* **What the task asks**: No pictures go in the copy; retype exactly the lines from the one with "You are a GUI" through the last line of the records.

Collected data entries
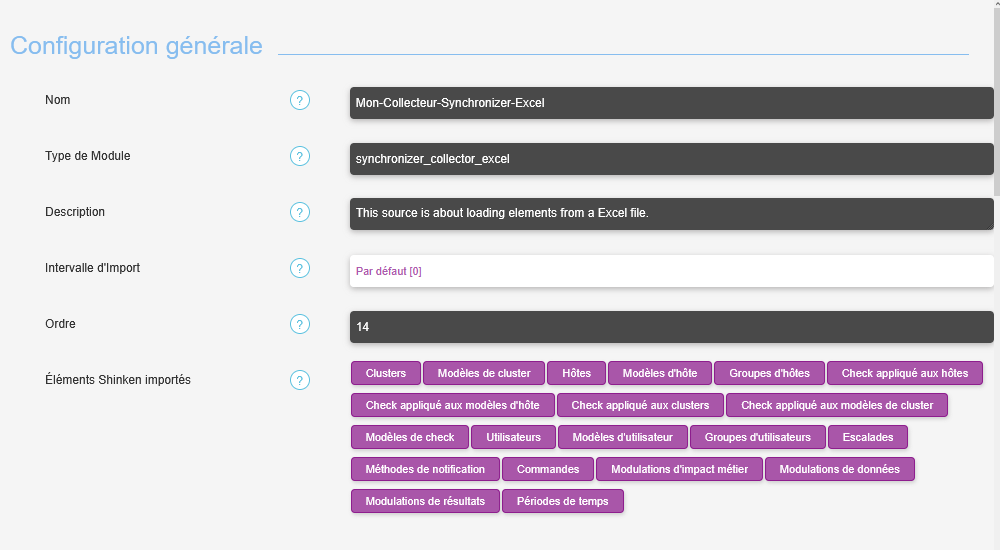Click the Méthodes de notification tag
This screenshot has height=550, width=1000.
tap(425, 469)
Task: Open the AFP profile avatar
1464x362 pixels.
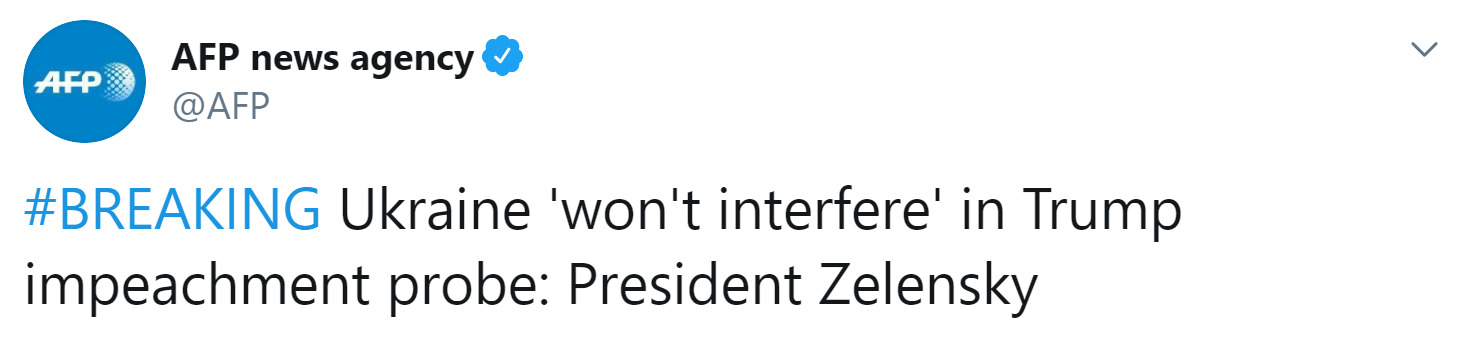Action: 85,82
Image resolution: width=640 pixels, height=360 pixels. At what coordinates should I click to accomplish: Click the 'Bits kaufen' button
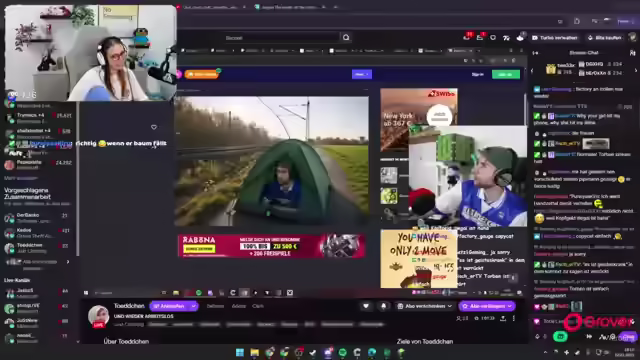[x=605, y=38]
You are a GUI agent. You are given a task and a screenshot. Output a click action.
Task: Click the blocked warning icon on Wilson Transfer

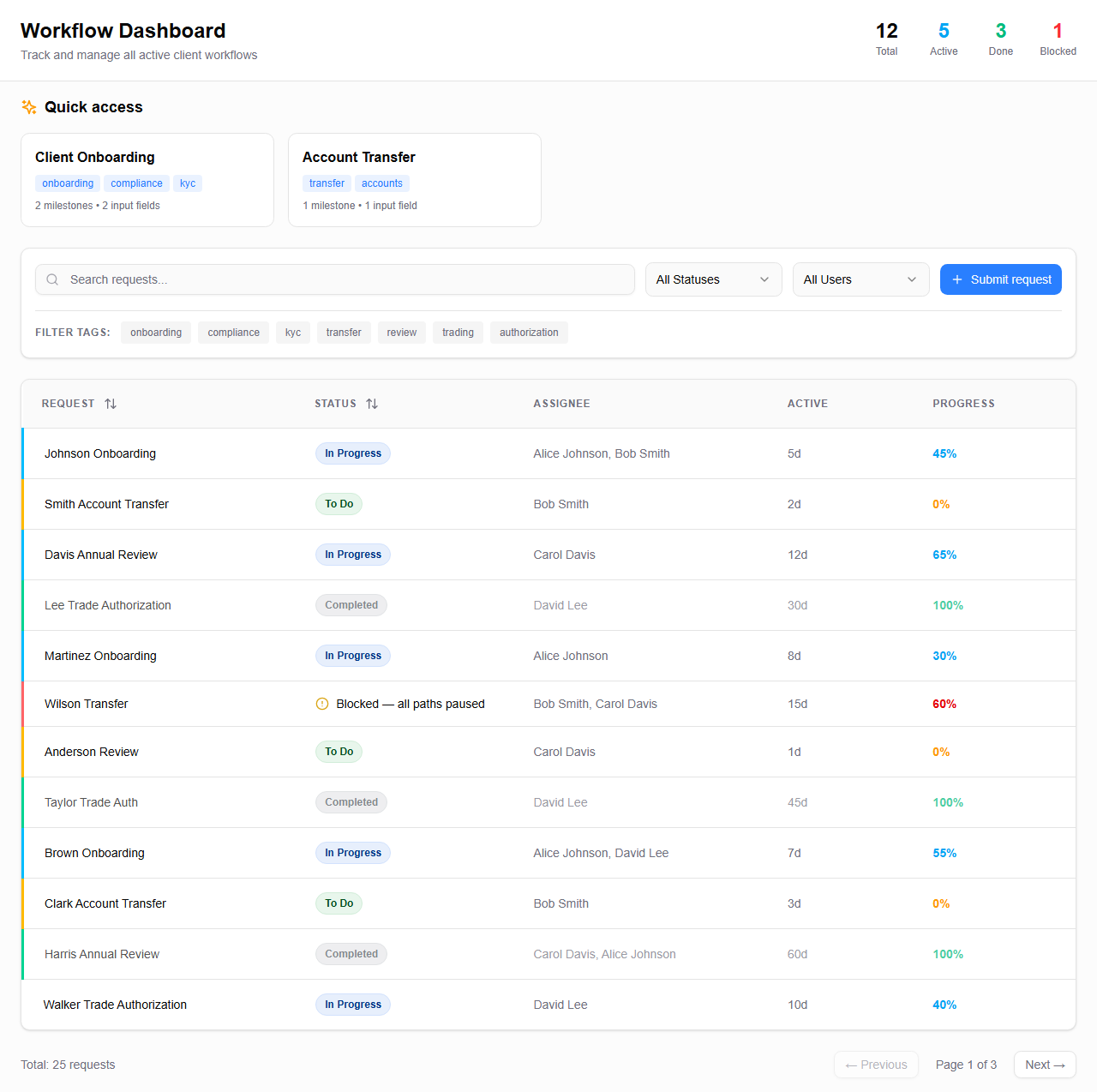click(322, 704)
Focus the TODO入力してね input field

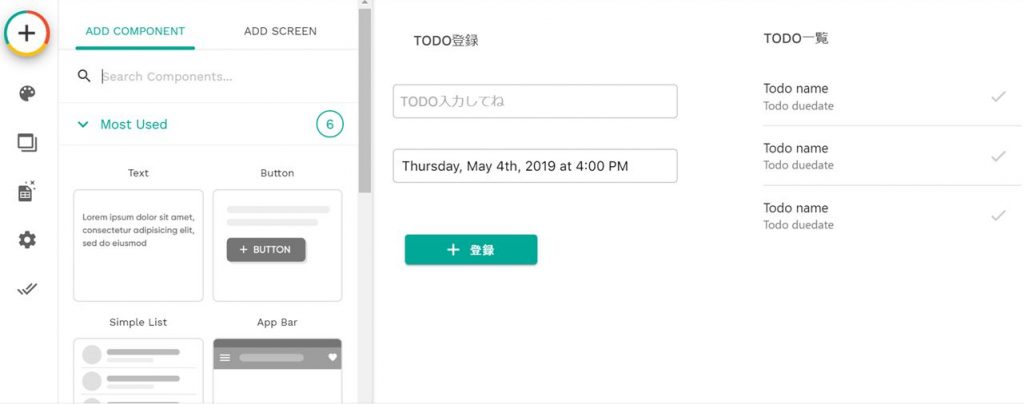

* **Answer space**:
You are a GUI agent. You are given a task and a screenshot. Output a click action.
Task: Click the blocked warning icon on Wilson Transfer

click(322, 704)
Focus the TODO入力してね input field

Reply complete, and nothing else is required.